Collection entries
"""

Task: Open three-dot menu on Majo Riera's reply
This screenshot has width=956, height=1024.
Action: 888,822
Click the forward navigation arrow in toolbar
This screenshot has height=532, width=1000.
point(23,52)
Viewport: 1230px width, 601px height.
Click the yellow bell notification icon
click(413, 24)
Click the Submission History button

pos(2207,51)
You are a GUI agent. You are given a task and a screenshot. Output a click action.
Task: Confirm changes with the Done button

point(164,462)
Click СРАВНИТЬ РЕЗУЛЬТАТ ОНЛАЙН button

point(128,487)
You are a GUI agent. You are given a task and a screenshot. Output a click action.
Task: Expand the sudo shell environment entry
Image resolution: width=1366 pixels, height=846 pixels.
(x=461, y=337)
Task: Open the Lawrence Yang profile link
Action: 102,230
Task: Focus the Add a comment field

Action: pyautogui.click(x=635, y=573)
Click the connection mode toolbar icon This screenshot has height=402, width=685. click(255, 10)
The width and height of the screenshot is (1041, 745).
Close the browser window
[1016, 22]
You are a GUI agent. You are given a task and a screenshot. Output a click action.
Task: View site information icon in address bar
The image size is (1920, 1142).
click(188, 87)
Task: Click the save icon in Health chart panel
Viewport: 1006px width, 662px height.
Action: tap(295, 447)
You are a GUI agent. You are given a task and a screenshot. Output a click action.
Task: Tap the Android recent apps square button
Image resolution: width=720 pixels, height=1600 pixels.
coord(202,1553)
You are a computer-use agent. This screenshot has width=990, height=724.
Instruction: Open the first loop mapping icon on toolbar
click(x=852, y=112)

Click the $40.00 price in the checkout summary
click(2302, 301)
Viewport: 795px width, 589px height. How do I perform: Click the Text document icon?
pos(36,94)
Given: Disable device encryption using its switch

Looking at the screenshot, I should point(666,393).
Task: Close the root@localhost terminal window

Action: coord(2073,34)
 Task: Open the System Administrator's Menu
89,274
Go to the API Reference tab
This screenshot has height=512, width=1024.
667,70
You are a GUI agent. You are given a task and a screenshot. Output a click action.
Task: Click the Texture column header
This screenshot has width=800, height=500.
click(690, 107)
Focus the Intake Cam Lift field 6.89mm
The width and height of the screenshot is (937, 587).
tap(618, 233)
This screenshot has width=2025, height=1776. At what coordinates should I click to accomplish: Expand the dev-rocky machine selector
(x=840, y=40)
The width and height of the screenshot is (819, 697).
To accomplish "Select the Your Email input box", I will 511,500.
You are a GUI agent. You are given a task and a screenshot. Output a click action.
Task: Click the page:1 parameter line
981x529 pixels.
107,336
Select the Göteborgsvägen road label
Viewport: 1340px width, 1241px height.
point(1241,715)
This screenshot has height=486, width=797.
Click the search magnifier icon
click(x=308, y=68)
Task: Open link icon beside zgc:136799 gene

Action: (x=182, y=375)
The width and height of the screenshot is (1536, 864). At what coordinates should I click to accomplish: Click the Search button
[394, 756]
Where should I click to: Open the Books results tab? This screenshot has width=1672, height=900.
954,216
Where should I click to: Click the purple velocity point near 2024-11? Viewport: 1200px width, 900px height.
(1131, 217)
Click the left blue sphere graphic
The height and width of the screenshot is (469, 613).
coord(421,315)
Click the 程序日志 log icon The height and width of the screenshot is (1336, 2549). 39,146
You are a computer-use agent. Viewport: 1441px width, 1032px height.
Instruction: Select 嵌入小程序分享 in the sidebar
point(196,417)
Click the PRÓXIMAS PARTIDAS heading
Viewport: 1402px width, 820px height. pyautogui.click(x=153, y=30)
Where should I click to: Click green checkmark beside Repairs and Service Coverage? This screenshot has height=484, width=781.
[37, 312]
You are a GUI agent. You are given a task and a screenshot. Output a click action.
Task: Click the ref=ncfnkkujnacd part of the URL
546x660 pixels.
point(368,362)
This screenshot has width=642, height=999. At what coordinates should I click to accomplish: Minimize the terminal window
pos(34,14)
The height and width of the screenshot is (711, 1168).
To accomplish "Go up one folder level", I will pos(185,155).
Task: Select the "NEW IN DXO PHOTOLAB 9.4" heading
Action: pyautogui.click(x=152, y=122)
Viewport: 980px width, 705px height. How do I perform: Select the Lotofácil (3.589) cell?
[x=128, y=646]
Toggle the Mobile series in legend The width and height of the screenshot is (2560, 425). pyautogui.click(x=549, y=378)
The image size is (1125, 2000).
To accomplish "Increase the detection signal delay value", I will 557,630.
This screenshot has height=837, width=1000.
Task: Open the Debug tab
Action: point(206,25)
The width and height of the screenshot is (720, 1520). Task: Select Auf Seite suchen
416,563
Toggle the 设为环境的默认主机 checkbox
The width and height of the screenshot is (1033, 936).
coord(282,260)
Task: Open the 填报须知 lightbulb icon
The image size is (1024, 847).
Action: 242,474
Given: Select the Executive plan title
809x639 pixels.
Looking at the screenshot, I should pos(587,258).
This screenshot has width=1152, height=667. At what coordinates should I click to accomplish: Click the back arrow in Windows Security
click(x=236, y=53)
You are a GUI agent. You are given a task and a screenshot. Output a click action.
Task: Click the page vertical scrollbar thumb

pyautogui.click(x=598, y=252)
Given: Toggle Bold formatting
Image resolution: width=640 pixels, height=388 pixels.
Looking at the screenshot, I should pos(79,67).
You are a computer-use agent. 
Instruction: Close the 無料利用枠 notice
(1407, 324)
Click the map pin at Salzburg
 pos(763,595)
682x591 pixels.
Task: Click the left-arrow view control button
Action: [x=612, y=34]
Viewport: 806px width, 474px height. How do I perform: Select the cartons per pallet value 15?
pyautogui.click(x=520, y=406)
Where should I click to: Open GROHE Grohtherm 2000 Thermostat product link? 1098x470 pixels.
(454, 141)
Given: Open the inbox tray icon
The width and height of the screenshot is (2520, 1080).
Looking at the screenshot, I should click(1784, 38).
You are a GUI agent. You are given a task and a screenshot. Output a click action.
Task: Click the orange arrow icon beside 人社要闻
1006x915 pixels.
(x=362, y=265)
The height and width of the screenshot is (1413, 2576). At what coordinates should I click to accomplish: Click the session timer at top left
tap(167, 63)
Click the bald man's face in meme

"""

• Instruction
Copy out every one of the collection entries above, word for word.

• Result
Task: Open three-dot menu on Majo Riera's reply
This screenshot has width=956, height=1024.
Action: 888,822
Click the forward navigation arrow in toolbar
This screenshot has height=532, width=1000.
point(23,52)
Viewport: 1230px width, 601px height.
Click the yellow bell notification icon
click(413, 24)
Click the Submission History button

pos(2207,51)
You are a GUI agent. You are given a task and a screenshot. Output a click action.
Task: Confirm changes with the Done button

point(164,462)
Click СРАВНИТЬ РЕЗУЛЬТАТ ОНЛАЙН button

point(128,487)
You are a GUI agent. You are given a task and a screenshot. Output a click action.
Task: Expand the sudo shell environment entry
Image resolution: width=1366 pixels, height=846 pixels.
(x=461, y=337)
Task: Open the Lawrence Yang profile link
Action: 102,230
Task: Focus the Add a comment field

Action: pyautogui.click(x=635, y=573)
Click the connection mode toolbar icon This screenshot has height=402, width=685. click(255, 10)
The width and height of the screenshot is (1041, 745).
Close the browser window
[1016, 22]
You are a GUI agent. You are given a task and a screenshot. Output a click action.
Task: View site information icon in address bar
The image size is (1920, 1142).
click(188, 87)
Task: Click the save icon in Health chart panel
Viewport: 1006px width, 662px height.
Action: tap(295, 447)
You are a GUI agent. You are given a task and a screenshot. Output a click action.
Task: Tap the Android recent apps square button
Image resolution: width=720 pixels, height=1600 pixels.
coord(202,1553)
You are a computer-use agent. This screenshot has width=990, height=724.
Instruction: Open the first loop mapping icon on toolbar
click(x=852, y=112)

Click the $40.00 price in the checkout summary
click(2302, 301)
Viewport: 795px width, 589px height. How do I perform: Click the Text document icon?
pos(36,94)
Given: Disable device encryption using its switch

Looking at the screenshot, I should point(666,393).
Task: Close the root@localhost terminal window

Action: coord(2073,34)
 Task: Open the System Administrator's Menu
89,274
Go to the API Reference tab
This screenshot has height=512, width=1024.
667,70
You are a GUI agent. You are given a task and a screenshot. Output a click action.
Task: Click the Texture column header
This screenshot has width=800, height=500.
click(690, 107)
Focus the Intake Cam Lift field 6.89mm
The width and height of the screenshot is (937, 587).
tap(618, 233)
This screenshot has width=2025, height=1776. At what coordinates should I click to accomplish: Expand the dev-rocky machine selector
(x=840, y=40)
The width and height of the screenshot is (819, 697).
To accomplish "Select the Your Email input box", I will 511,500.
You are a GUI agent. You are given a task and a screenshot. Output a click action.
Task: Click the page:1 parameter line
981x529 pixels.
107,336
Select the Göteborgsvägen road label
Viewport: 1340px width, 1241px height.
point(1241,715)
This screenshot has height=486, width=797.
Click the search magnifier icon
click(x=308, y=68)
Task: Open link icon beside zgc:136799 gene

Action: (x=182, y=375)
The width and height of the screenshot is (1536, 864). At what coordinates should I click to accomplish: Click the Search button
[394, 756]
Where should I click to: Open the Books results tab? This screenshot has width=1672, height=900.
954,216
Where should I click to: Click the purple velocity point near 2024-11? Viewport: 1200px width, 900px height.
(1131, 217)
Click the left blue sphere graphic
The height and width of the screenshot is (469, 613).
coord(421,315)
Click the 程序日志 log icon The height and width of the screenshot is (1336, 2549). 39,146
You are a computer-use agent. Viewport: 1441px width, 1032px height.
Instruction: Select 嵌入小程序分享 in the sidebar
point(196,417)
Click the PRÓXIMAS PARTIDAS heading
Viewport: 1402px width, 820px height. pyautogui.click(x=153, y=30)
Where should I click to: Click green checkmark beside Repairs and Service Coverage? This screenshot has height=484, width=781.
[37, 312]
You are a GUI agent. You are given a task and a screenshot. Output a click action.
Task: Click the ref=ncfnkkujnacd part of the URL
546x660 pixels.
point(368,362)
This screenshot has width=642, height=999. At what coordinates should I click to accomplish: Minimize the terminal window
pos(34,14)
The height and width of the screenshot is (711, 1168).
To accomplish "Go up one folder level", I will pos(185,155).
Task: Select the "NEW IN DXO PHOTOLAB 9.4" heading
Action: pyautogui.click(x=152, y=122)
Viewport: 980px width, 705px height. How do I perform: Select the Lotofácil (3.589) cell?
[x=128, y=646]
Toggle the Mobile series in legend The width and height of the screenshot is (2560, 425). pyautogui.click(x=549, y=378)
The image size is (1125, 2000).
To accomplish "Increase the detection signal delay value", I will 557,630.
This screenshot has height=837, width=1000.
Task: Open the Debug tab
Action: point(206,25)
The width and height of the screenshot is (720, 1520). Task: Select Auf Seite suchen
416,563
Toggle the 设为环境的默认主机 checkbox
The width and height of the screenshot is (1033, 936).
coord(282,260)
Task: Open the 填报须知 lightbulb icon
The image size is (1024, 847).
Action: 242,474
Given: Select the Executive plan title
809x639 pixels.
Looking at the screenshot, I should pos(587,258).
This screenshot has width=1152, height=667. At what coordinates should I click to accomplish: Click the back arrow in Windows Security
click(x=236, y=53)
You are a GUI agent. You are given a task and a screenshot. Output a click action.
Task: Click the page vertical scrollbar thumb

pyautogui.click(x=598, y=252)
Given: Toggle Bold formatting
Image resolution: width=640 pixels, height=388 pixels.
Looking at the screenshot, I should pos(79,67).
You are a computer-use agent. 
Instruction: Close the 無料利用枠 notice
(1407, 324)
Click the map pin at Salzburg
 pos(763,595)
682x591 pixels.
Task: Click the left-arrow view control button
Action: [x=612, y=34]
Viewport: 806px width, 474px height. How do I perform: Select the cartons per pallet value 15?
pyautogui.click(x=520, y=406)
Where should I click to: Open GROHE Grohtherm 2000 Thermostat product link? 1098x470 pixels.
(454, 141)
Given: Open the inbox tray icon
The width and height of the screenshot is (2520, 1080).
Looking at the screenshot, I should click(1784, 38).
You are a GUI agent. You are given a task and a screenshot. Output a click action.
Task: Click the orange arrow icon beside 人社要闻
1006x915 pixels.
(x=362, y=265)
The height and width of the screenshot is (1413, 2576). At what coordinates should I click to accomplish: Click the session timer at top left
tap(167, 63)
Click the bald man's face in meme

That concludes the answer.